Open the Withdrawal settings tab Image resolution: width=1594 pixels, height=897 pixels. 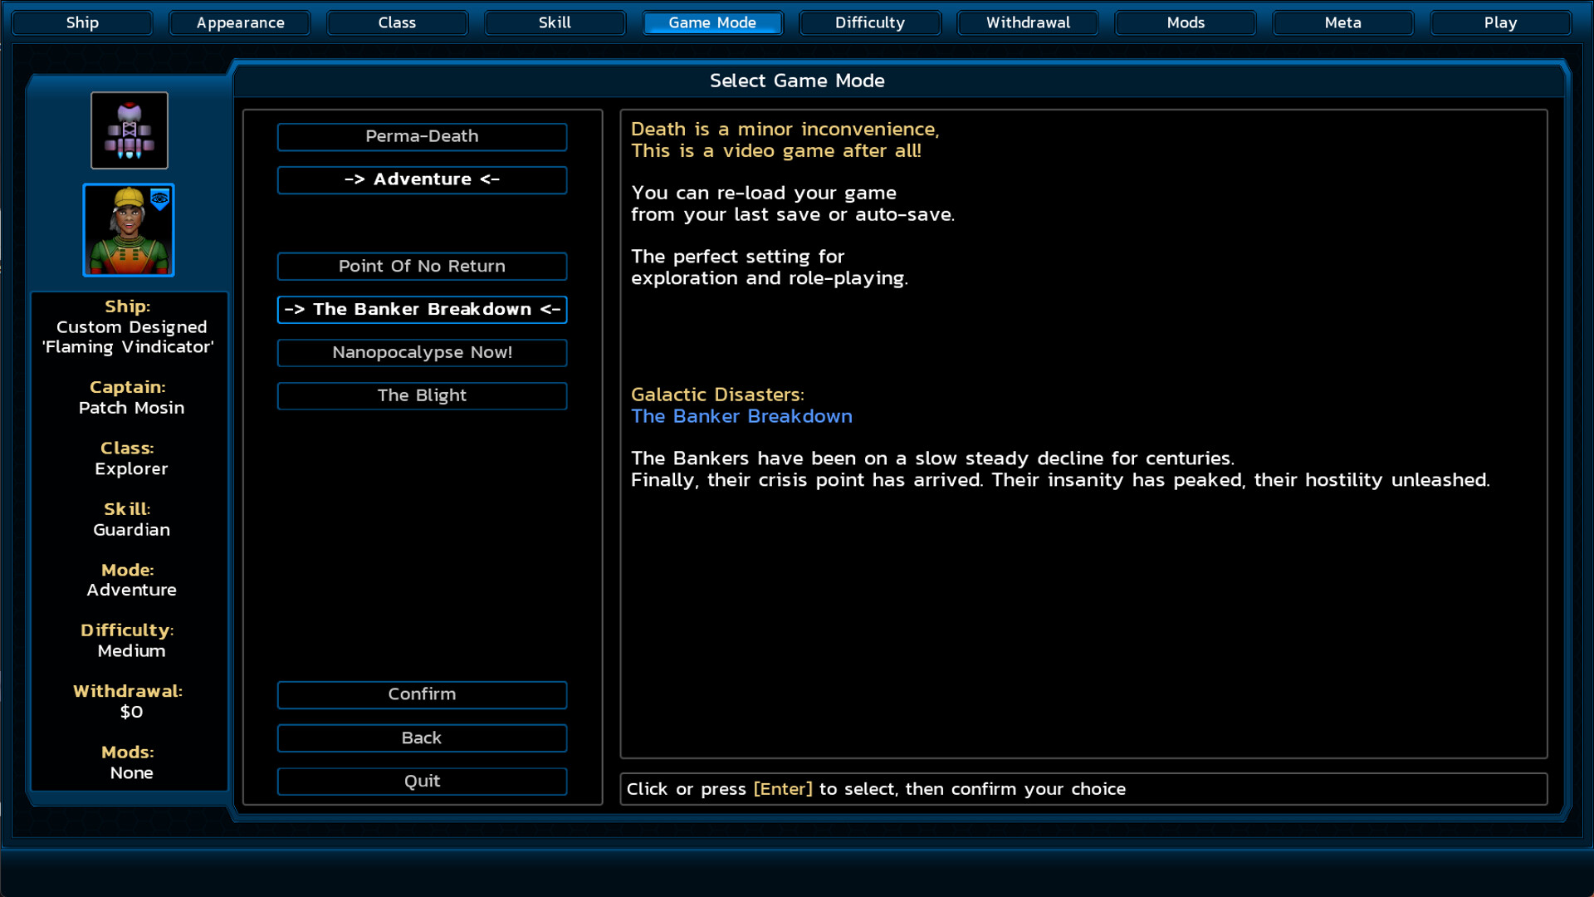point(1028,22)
* * *
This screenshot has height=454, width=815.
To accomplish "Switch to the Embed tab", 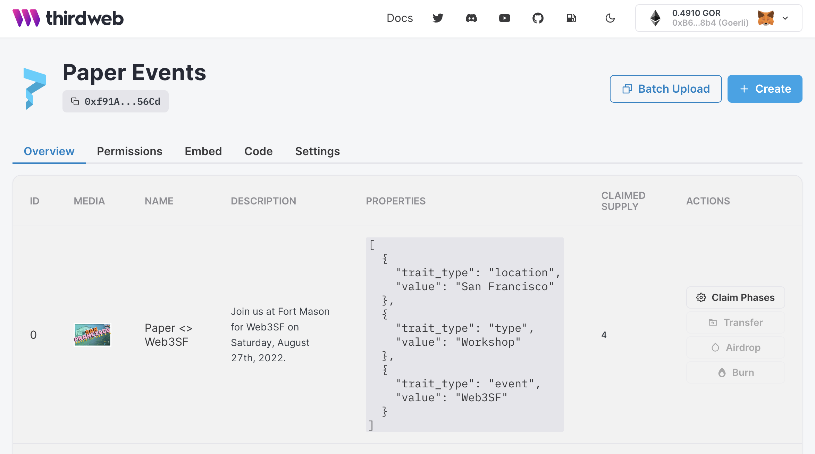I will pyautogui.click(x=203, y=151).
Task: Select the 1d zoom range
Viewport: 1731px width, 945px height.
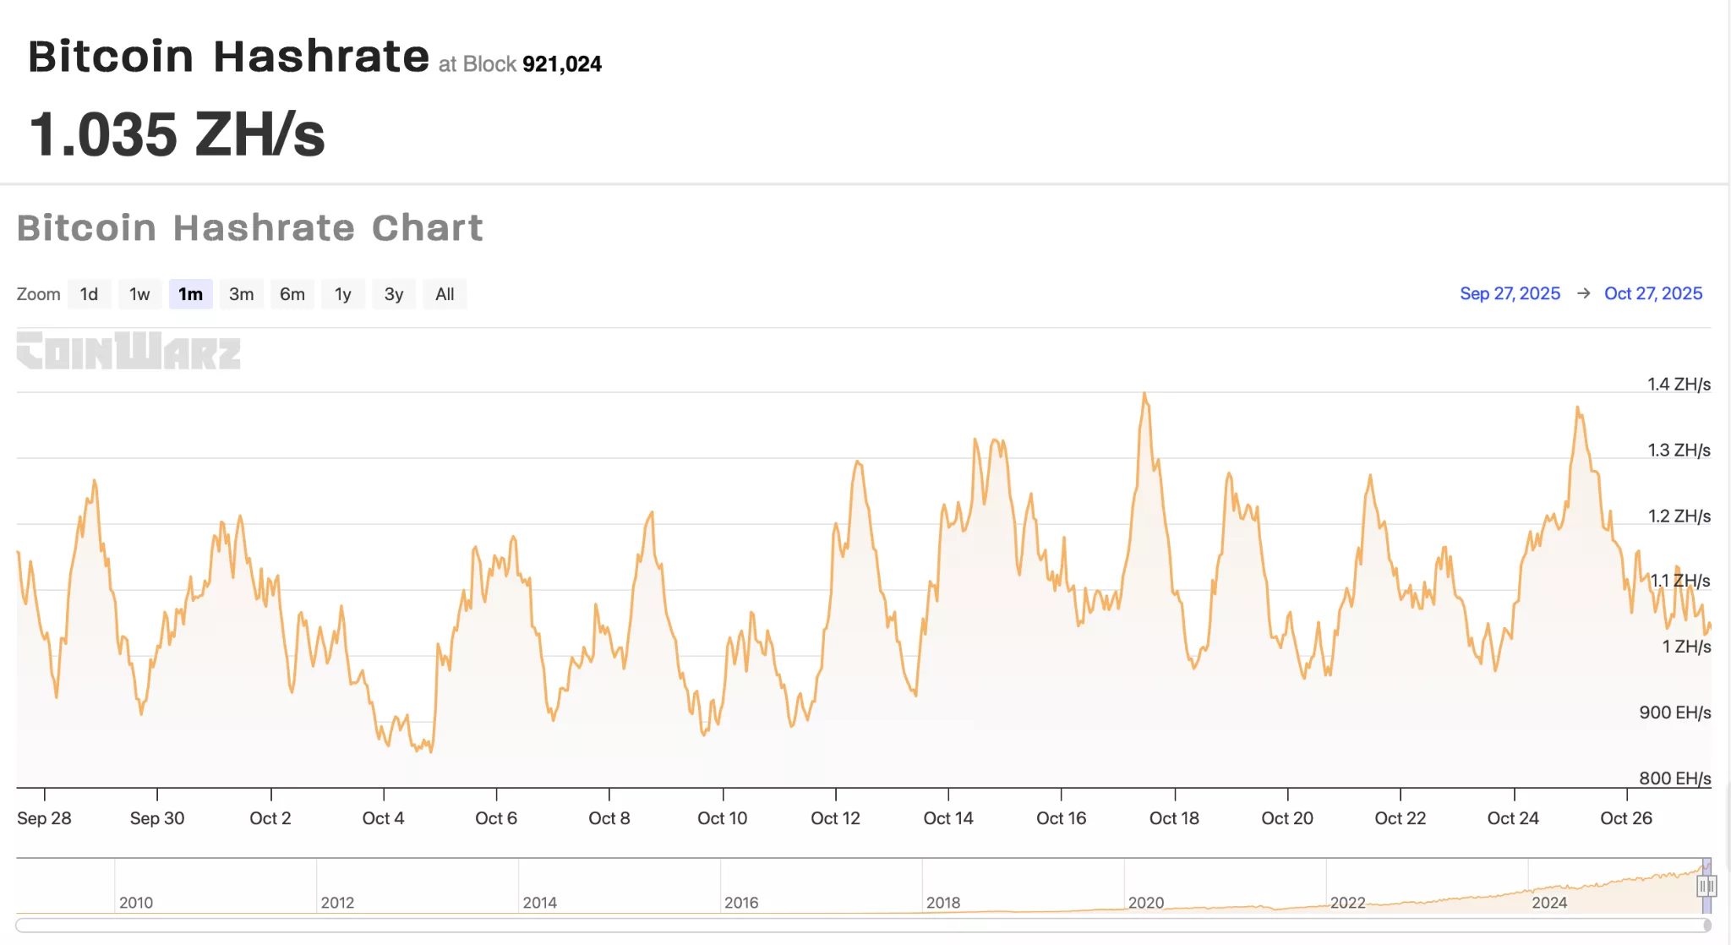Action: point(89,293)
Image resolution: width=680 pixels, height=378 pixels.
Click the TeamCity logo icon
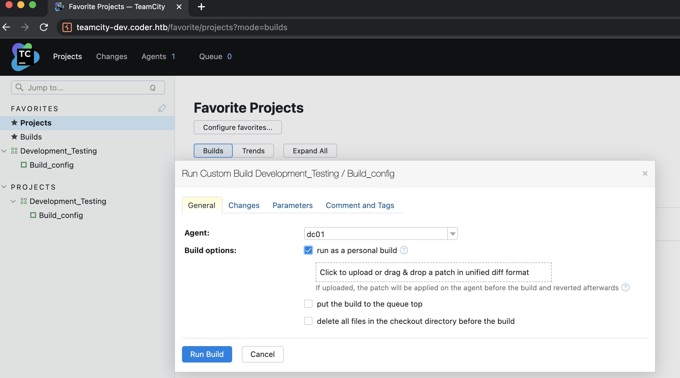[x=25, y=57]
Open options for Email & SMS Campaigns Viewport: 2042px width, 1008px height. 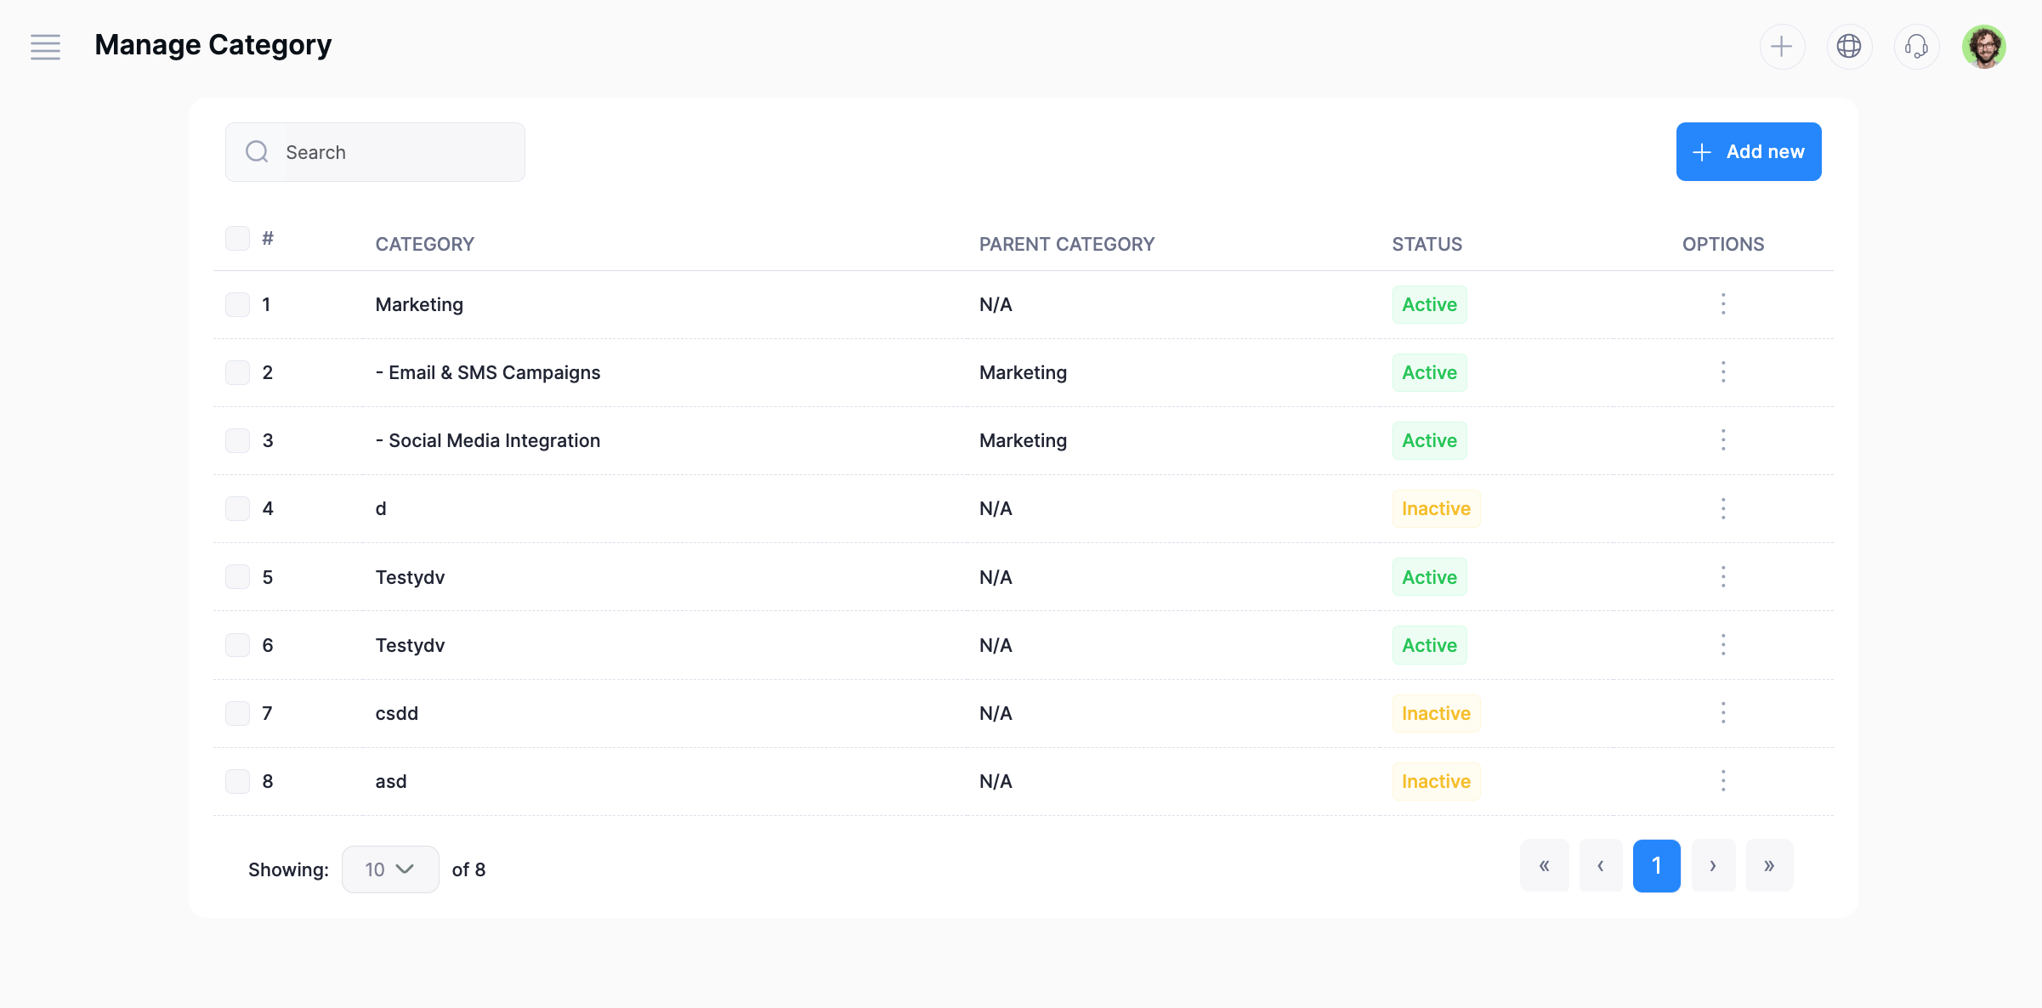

_EXERCISE_
After locating the line containing "Image resolution: width=680" in the entries above, return it and every line after it exactly, ending at the line containing "Open options for", without pictures.

_WRITTEN RESPONSE_
Image resolution: width=680 pixels, height=378 pixels.
Click the TeamCity logo icon
[x=25, y=57]
Open options for Email & SMS Campaigns Viewport: 2042px width, 1008px height. 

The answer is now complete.